2013-11-09 Thread Rugxulo
Hi,

On Sat, Nov 9, 2013 at 5:13 AM, Matej Horvat
matej.hor...@guest.arnes.si wrote:
 On Sat, 09 Nov 2013 06:36:49 +0100, Rugxulo rugx...@gmail.com wrote:
 On Fri, Nov 8, 2013 at 8:02 PM, Matej Horvat
 matej.hor...@guest.arnes.si wrote:
 PS: I just wrote all that and found this:

 http://nokonoko365.cocolog-nifty.com/blogfile/freedos/index.html

 Is that third party software for Japanese support or what?

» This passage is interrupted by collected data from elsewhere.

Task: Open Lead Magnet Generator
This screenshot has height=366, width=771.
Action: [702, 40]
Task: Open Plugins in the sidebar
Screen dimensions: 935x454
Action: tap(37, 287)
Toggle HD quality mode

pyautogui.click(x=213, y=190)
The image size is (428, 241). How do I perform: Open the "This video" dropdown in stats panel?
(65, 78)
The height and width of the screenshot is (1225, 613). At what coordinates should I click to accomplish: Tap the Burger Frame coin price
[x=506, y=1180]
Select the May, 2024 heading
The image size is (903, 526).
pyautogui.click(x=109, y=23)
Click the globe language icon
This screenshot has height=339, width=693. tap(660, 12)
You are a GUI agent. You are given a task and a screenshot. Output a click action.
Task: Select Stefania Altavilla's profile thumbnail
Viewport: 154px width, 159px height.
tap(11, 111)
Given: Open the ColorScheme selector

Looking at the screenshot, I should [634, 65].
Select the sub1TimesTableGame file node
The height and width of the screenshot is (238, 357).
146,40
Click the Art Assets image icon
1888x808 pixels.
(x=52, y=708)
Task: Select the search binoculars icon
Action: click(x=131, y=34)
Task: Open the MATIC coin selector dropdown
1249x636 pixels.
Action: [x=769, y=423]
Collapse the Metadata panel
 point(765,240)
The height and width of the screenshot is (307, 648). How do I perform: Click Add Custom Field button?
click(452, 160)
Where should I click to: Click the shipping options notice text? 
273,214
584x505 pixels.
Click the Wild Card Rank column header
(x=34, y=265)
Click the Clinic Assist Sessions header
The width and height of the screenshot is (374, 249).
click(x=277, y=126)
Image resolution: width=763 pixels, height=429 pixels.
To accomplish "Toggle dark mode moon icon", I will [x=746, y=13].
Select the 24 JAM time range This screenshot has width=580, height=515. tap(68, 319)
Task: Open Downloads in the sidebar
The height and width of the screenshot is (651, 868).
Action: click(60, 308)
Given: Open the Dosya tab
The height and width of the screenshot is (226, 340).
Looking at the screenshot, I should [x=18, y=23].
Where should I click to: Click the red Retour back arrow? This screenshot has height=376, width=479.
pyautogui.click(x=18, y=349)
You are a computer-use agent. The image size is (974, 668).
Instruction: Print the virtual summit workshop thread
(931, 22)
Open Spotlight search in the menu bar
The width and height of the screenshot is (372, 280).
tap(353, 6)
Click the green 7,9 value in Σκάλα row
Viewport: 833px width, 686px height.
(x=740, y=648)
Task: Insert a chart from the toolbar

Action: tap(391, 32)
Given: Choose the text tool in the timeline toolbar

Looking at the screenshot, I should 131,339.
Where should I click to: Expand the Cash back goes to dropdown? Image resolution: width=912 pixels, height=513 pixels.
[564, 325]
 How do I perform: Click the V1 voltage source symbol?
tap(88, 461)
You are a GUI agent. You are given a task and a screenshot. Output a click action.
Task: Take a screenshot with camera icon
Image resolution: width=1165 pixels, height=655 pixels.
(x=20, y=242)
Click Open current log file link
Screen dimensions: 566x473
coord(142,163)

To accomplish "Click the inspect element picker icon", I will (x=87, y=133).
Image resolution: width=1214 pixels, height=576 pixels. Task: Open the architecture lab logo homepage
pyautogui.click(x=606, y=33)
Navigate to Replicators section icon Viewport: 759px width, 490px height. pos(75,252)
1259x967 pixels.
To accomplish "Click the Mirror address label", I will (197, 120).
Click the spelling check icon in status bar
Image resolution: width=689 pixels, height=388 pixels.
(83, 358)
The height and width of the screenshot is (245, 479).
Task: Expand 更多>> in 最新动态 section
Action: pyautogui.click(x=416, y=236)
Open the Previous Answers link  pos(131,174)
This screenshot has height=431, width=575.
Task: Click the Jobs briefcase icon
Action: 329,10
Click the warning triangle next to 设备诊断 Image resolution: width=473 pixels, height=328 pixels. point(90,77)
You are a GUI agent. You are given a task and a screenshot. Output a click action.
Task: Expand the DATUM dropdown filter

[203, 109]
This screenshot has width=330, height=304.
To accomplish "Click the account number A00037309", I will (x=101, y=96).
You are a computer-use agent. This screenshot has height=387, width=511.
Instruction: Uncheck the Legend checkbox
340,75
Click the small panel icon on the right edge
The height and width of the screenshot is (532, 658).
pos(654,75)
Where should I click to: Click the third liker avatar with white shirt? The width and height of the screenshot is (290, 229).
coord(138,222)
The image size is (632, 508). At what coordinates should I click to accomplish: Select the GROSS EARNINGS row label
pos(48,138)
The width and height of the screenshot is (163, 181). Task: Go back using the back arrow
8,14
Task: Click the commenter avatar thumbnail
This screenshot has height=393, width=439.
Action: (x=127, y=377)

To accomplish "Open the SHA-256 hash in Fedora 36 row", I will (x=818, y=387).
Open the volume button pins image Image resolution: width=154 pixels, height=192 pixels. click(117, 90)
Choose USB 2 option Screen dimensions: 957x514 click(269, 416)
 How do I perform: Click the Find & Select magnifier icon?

 No, according to Chrome's translation, it seems to just be somebody
 trying FreeDOS + Windows 3.1 under VirtualPC, nothing more.

 No, I meant this post:

 http://nokonoko365.cocolog-nifty.com/blogfile/2011/01/freedos-a3f2.html

 Look at the screenshots.

The original website seems to have disappeared. I did check Wayback,
and the Win32 .ZIP sfx (PE .EXE) downloads okay. It contains an .IMA
(floppy image) file with various tools, but I'm unsure of the
licenses, and I don't see any sources. So I'm not sure how useful it
is (by default) right now. I'm moreso thinking of keyboard and fonts
vs. just localized older versions of Edlin or FreeCOM or whatever.
Well, I didn't check too close, it's hard enough relying on Chrome to
translate!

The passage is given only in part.